Some archaebacteria are photosynthetic, meaning they make their own food; however, rather than use the pigment chlorophyll like green plants and algae, they employ a light-sensitive purple protein called bacteriorhodopsin. Other archaea live in places where no sunlight penetrates, such as deep-sea thermal vents. These bacteria rely on a process called chemosynthesis to make ATP.
Chemosynthesis uses a strategy similar to photosynthesis except for two key differences. First, the heat from a thermal vent can substitute for solar energy. Second, the water around a thermal vent is rich in hydrogen sulfide. Archaebacteria can split hydrogen sulfide into its atomic components, releasing elemental sulfur while pumping the protons across their membranes to generate an ionic gradient that drives ATP production. Other archaebacteria can use methane as an energy source as well as a carbon source to synthesize sugars and lipids.

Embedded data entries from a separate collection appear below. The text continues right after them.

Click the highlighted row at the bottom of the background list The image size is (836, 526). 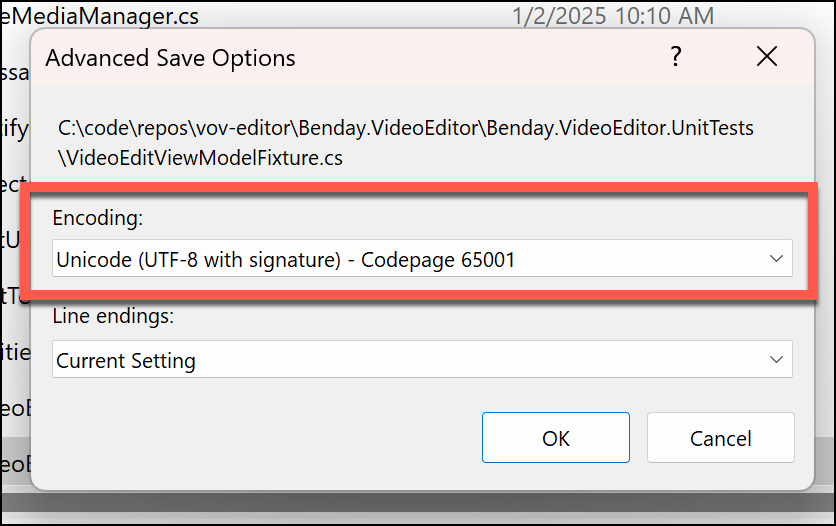pos(15,464)

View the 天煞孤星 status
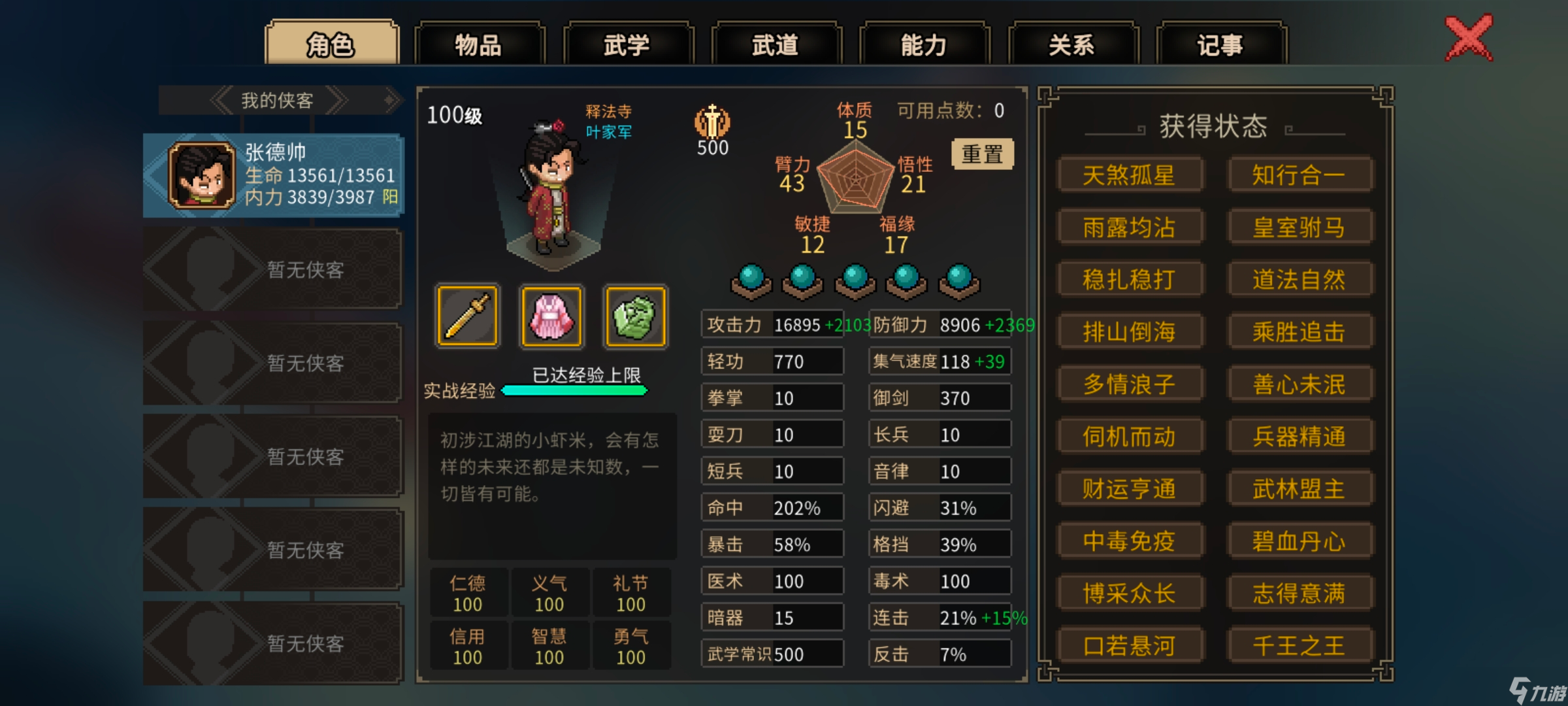pyautogui.click(x=1130, y=175)
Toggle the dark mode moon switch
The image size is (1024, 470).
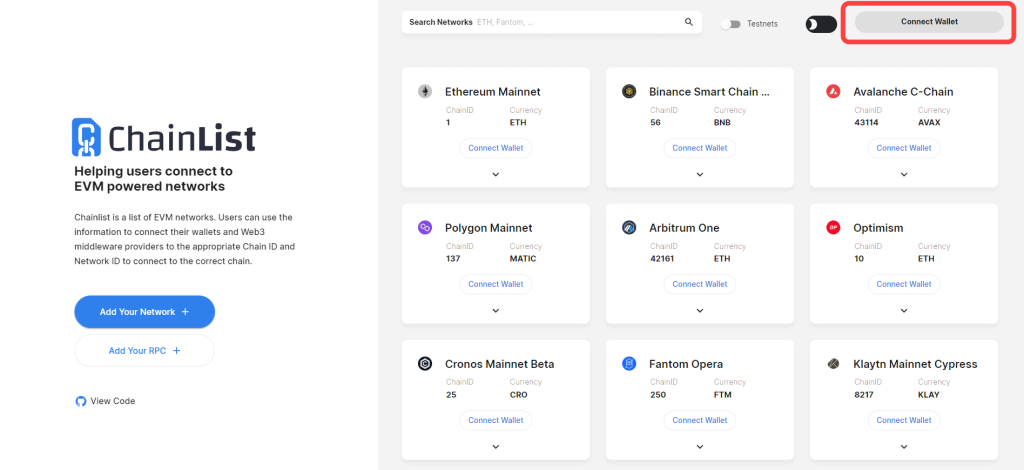coord(821,24)
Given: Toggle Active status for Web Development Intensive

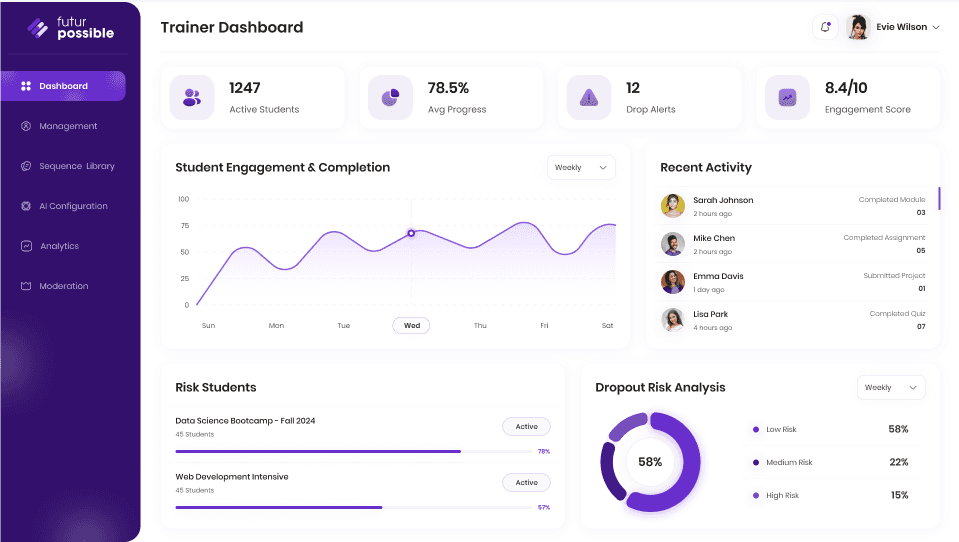Looking at the screenshot, I should click(526, 483).

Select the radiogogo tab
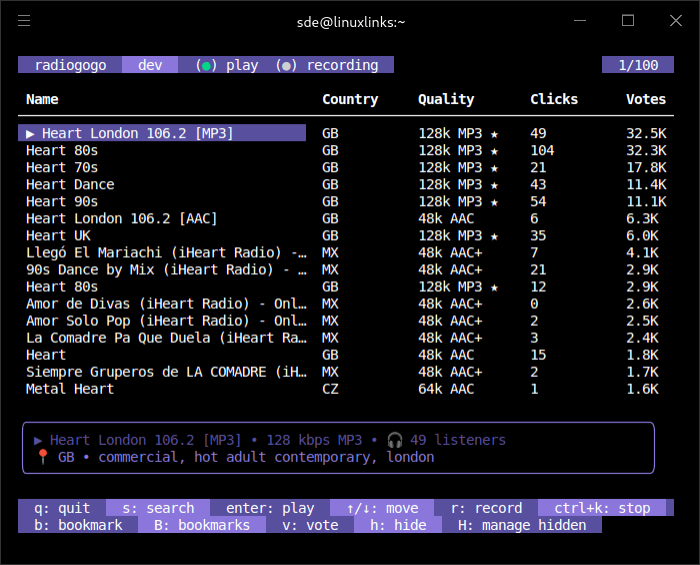click(70, 65)
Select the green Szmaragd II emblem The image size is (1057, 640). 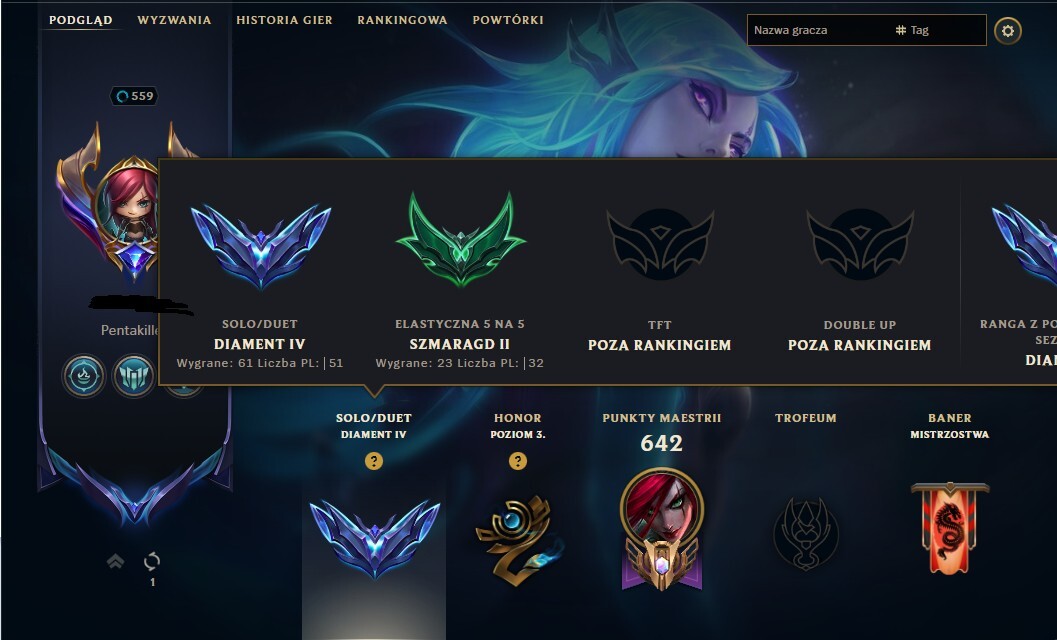[460, 239]
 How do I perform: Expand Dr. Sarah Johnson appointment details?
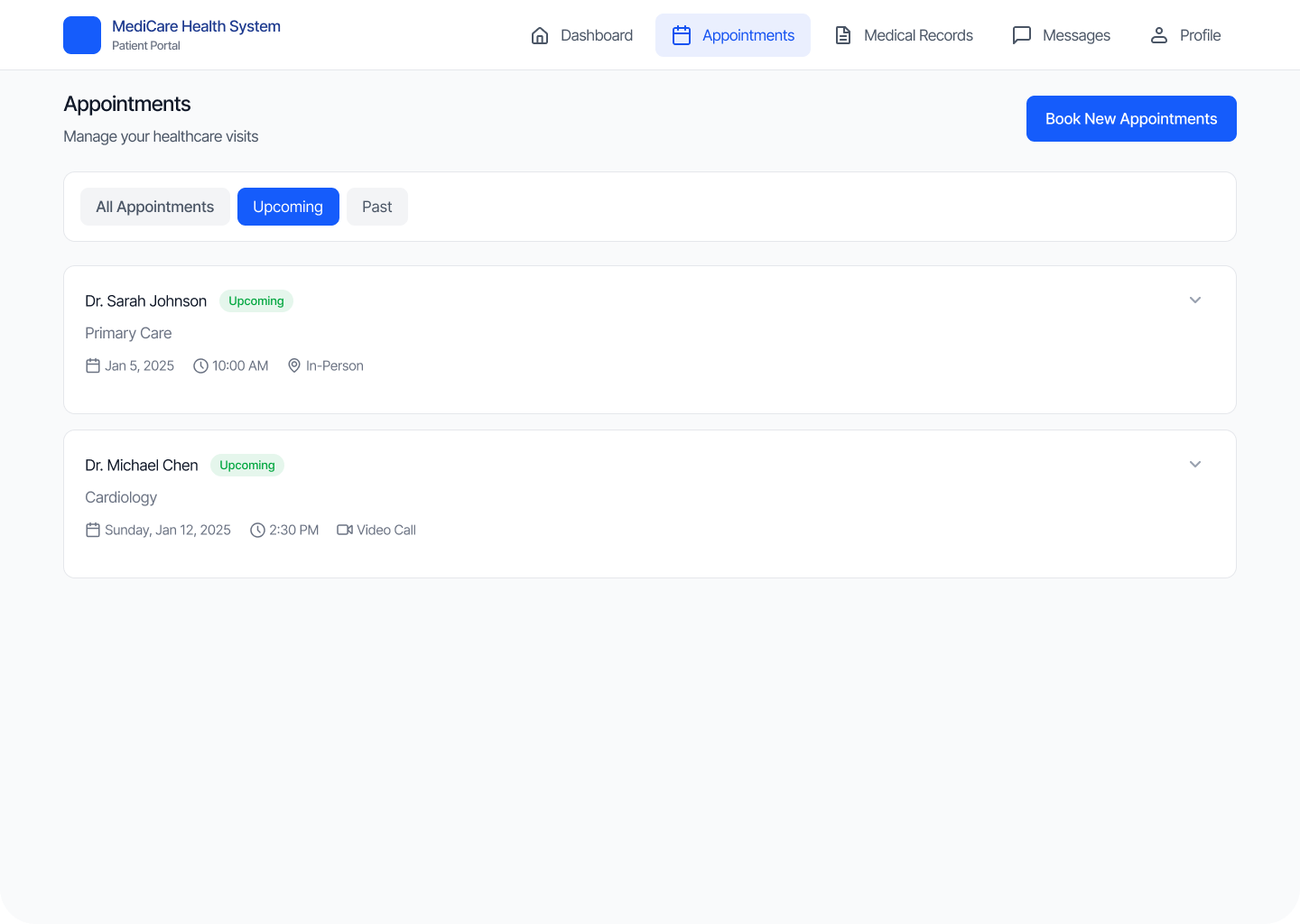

Compared to run-of-the-mill eubacteria, archaebacteria are extremophiles, meaning they can tolerate harsh environments unsuitable for other life forms. Thermophiles can tolerate temperatures close to the boiling point of water, while halophiles can withstand high concentrations of salt, such as those found in the Great Salt Lake or the Dead Sea. Finally, certain acidophiles like Ferroplasma can withstand sulfuric acid concentrations as high as pH zero (the equivalent of battery acid).